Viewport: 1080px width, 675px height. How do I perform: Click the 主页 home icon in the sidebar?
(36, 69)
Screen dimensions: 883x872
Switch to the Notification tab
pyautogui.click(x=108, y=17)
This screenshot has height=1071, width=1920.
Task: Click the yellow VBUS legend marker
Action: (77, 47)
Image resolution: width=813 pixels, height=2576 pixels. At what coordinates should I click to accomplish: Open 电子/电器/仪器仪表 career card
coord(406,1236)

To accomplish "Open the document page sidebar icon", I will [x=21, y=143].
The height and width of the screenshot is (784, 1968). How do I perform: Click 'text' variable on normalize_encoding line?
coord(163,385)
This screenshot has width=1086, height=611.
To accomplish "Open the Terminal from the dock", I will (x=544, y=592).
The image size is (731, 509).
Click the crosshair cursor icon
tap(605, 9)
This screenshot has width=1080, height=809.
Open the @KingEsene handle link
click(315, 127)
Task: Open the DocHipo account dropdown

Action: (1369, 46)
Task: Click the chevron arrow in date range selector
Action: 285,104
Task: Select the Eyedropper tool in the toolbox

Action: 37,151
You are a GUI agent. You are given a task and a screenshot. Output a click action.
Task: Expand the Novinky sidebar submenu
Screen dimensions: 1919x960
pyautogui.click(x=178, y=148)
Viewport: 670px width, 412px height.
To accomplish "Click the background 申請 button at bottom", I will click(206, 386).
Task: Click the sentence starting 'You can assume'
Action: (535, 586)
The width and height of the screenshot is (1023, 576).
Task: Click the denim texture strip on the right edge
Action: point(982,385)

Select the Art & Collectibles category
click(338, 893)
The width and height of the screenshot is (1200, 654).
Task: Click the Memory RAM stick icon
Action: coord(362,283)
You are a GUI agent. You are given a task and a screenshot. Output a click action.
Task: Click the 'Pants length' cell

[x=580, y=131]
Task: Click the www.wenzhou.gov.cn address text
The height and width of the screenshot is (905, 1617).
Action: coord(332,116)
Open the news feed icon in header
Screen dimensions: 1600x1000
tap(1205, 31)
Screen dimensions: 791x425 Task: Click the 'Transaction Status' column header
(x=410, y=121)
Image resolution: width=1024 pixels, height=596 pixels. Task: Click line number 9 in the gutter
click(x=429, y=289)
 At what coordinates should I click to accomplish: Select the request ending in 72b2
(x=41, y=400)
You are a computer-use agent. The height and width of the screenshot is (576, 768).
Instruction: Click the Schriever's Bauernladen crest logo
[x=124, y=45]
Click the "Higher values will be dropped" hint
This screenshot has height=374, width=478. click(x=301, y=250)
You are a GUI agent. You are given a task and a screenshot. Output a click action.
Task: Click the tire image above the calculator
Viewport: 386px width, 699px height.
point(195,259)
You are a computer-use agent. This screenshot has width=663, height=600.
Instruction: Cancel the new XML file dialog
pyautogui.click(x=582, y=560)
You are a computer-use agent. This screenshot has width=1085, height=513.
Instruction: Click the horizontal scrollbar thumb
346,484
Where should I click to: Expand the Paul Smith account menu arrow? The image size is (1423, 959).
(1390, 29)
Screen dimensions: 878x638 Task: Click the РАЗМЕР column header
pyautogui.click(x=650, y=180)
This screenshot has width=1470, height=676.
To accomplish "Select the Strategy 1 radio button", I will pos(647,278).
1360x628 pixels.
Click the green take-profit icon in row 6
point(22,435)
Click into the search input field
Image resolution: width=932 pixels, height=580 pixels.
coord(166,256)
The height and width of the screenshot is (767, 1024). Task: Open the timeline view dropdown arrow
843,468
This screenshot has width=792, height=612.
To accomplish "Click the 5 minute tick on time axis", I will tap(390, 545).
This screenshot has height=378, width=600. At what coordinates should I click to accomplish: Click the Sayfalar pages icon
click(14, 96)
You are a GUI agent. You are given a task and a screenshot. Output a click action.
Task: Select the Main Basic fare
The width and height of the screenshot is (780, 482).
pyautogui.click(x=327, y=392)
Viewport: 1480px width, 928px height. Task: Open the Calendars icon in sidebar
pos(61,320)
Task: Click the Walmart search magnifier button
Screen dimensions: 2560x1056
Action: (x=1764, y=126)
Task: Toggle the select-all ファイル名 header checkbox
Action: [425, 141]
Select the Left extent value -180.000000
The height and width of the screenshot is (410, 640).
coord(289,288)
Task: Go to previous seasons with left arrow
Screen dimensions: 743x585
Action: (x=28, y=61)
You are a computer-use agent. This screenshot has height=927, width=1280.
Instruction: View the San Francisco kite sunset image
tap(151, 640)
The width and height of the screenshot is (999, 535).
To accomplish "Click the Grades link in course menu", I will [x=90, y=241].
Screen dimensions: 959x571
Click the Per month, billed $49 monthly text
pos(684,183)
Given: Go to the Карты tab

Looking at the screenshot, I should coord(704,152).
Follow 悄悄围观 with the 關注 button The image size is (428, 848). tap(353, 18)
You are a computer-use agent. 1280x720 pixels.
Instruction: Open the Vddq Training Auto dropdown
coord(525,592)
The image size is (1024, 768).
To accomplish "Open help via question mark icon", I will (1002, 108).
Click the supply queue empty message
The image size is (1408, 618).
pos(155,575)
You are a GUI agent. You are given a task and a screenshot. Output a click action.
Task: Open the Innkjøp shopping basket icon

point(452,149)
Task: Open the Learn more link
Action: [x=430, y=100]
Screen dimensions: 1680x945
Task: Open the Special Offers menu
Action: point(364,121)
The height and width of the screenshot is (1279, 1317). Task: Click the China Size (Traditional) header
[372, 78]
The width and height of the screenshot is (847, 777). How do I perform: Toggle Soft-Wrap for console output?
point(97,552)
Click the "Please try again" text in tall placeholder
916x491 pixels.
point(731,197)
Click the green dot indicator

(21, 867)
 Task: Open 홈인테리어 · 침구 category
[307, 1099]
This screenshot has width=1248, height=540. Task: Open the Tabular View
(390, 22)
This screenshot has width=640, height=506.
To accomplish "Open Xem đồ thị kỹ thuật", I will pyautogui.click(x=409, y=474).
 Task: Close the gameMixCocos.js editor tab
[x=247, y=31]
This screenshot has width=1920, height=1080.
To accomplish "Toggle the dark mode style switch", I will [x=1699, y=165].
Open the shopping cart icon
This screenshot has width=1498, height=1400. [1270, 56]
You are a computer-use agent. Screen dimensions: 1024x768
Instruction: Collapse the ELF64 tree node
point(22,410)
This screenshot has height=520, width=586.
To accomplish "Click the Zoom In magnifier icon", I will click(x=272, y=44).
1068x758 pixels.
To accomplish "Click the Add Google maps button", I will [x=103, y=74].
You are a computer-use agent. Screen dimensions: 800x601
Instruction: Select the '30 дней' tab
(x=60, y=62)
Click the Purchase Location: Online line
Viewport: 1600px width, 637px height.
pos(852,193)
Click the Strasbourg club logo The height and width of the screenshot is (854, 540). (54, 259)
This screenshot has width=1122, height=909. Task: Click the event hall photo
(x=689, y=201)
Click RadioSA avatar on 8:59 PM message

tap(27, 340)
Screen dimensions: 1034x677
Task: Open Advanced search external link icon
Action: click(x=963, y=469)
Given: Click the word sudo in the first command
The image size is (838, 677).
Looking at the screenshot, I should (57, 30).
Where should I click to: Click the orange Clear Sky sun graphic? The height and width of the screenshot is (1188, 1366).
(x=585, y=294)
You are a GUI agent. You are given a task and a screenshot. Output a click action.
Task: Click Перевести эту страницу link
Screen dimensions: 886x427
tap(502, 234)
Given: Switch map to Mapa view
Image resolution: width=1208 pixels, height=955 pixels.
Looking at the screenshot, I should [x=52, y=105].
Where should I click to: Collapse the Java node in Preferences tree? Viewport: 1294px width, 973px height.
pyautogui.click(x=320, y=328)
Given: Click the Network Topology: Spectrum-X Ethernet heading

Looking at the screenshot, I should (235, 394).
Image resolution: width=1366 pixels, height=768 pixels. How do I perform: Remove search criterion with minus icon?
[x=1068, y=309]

TASK INSTRUCTIONS:
Scan the entries above for the line containing "Screen dimensions: 2560x1056", and copy it and all lines after it exactly, down to and including the line containing "has height=927, width=1280.".

ANSWER SECTION:
Screen dimensions: 2560x1056
Action: (x=1764, y=126)
Task: Toggle the select-all ファイル名 header checkbox
Action: [425, 141]
Select the Left extent value -180.000000
The height and width of the screenshot is (410, 640).
coord(289,288)
Task: Go to previous seasons with left arrow
Screen dimensions: 743x585
Action: (x=28, y=61)
You are a computer-use agent. This screenshot has height=927, width=1280.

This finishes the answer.